Quand je dis que c'est un jeu vidéo, c'est parce que tout le film repose sur le système du "niveau" : le héros défonce quelques méchants de base, après des plus coriaces, jusqu'à un boss final un poil plus dur à battre. Et c'est ça pendant tout le film, autant dire que même si le film varie les situations au maximum (course poursuite en bateau, baston dans un restaurant, dans un parking contre des quads), impossible de ne pas se marrer devant un tel déluge de n'importe quoi.
(c'est moi le méchant, boss du level final, bwahaha)Ajoutez à cela un scénario bourré d'incohérences (un nombre incroyable de personnages, mais on ne sait rien d'eux, ni comment ils vont à la fin du film, Johnny, que deviens tu ??), le héros qui se barre d'un temple à un moment sans que l'on sache pourquoi, et qui revient 2 minutes après dans le même temple, en feu cette fois pour affronter un nouveau boss... hum bwi bwi c'est normal), et surtout la mythique scène de fin du film, où le héros voit le squelette de l'un de ses éléphants (et là il devient tout rouge, tout énervé), et combat le boss final en se servant des os de l'éléphant comme d'armes (il faut préciser que le héros se fait projeter dans le squelette, et ressort 10 secondes après avec deux os parfaitement accrochés aux deux bras, incohérence totale mais poilade assurée).
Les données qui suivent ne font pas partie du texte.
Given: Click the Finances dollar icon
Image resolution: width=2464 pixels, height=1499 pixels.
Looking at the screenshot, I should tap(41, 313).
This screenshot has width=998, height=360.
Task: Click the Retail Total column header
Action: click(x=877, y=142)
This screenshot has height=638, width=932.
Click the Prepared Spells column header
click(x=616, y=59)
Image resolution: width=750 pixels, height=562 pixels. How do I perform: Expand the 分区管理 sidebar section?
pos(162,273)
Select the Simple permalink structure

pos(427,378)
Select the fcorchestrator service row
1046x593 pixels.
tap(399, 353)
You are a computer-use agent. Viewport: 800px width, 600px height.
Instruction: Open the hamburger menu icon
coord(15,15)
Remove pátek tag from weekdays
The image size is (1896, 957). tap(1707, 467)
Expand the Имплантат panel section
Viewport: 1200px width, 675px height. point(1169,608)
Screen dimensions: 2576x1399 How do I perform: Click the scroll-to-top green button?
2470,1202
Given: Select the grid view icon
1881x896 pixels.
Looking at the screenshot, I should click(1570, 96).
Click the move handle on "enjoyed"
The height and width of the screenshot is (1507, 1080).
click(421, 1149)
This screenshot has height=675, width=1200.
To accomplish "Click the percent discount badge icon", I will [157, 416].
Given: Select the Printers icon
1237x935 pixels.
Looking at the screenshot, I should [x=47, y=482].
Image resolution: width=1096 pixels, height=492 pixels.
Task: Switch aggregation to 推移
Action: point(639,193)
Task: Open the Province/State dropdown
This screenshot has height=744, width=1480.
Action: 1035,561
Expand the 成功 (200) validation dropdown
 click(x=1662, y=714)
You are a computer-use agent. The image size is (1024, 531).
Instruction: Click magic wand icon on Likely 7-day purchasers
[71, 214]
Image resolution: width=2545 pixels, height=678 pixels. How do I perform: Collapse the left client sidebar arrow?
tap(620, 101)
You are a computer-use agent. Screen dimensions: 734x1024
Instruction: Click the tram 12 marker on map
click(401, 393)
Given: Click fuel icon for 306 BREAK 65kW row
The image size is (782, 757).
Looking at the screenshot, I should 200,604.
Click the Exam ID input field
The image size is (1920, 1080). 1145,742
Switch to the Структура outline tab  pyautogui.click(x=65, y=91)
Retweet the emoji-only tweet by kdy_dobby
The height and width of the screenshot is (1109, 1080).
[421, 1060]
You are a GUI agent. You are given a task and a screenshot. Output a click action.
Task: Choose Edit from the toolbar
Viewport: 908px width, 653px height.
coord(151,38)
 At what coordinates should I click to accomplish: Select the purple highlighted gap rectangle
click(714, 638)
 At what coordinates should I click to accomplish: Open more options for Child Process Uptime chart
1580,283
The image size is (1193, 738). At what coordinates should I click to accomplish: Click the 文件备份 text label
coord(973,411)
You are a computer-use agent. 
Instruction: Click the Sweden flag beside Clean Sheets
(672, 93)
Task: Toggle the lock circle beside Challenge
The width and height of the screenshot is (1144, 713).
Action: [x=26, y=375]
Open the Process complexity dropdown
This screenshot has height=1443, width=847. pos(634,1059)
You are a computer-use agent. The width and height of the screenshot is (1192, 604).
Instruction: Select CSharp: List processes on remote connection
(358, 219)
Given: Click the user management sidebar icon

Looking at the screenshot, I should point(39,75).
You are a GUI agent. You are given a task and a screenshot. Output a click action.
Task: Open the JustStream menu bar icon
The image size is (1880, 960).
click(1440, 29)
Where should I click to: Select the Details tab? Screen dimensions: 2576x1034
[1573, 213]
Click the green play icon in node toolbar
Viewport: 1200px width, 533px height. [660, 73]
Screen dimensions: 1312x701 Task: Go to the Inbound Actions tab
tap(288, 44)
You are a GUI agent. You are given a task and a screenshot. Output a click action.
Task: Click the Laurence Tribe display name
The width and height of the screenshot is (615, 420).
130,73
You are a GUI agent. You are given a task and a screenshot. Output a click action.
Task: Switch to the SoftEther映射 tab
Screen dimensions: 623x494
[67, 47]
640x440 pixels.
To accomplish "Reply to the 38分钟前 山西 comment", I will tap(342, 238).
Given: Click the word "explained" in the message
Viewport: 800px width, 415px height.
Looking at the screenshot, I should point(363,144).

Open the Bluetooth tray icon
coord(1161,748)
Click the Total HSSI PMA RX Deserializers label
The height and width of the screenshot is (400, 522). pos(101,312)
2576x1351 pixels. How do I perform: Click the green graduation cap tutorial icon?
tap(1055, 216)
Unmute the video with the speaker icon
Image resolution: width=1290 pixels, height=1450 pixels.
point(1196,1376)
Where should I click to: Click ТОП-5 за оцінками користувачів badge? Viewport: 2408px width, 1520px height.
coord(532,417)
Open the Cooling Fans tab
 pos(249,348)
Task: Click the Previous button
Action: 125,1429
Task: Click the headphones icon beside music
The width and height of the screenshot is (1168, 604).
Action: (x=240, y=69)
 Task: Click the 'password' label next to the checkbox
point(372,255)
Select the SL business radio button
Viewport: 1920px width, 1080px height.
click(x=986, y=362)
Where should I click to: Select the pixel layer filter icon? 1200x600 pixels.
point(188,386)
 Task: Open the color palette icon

Puis une super scène où il affronte une trentaine de gars en noir, et décide à chacun de leur péter un os, comme ça, pour le fun. Le fou rire devient incontrôlable à ce niveau là.
(feel da power of playskool ossement, t'entends ??!!!)Même quand le film veut bien faire, il s'y prend mal : une scène tout en plan séquence, où le héros monte un immense escalier avec pleins de méchants à défoncer, est super bien faites, mais on sent que vers la fin de cette scène Tony Jaa est à bout de souffle, et lance de façon aléatoire des chaises contre les murs... fin bref, une bonne idée bien gâchée, et encore un fou rire.
Bon, vous l'aurez compris, si vous avez survécu à la lecture de cette (longue) chronique, que
L'Honneur du Dragon est un pur nanar, et que sa construction en mode jeu vidéo est tout simplement jubilatoire. Et là, le terme mourir de rire n'a jamais été aussi près de la réalité.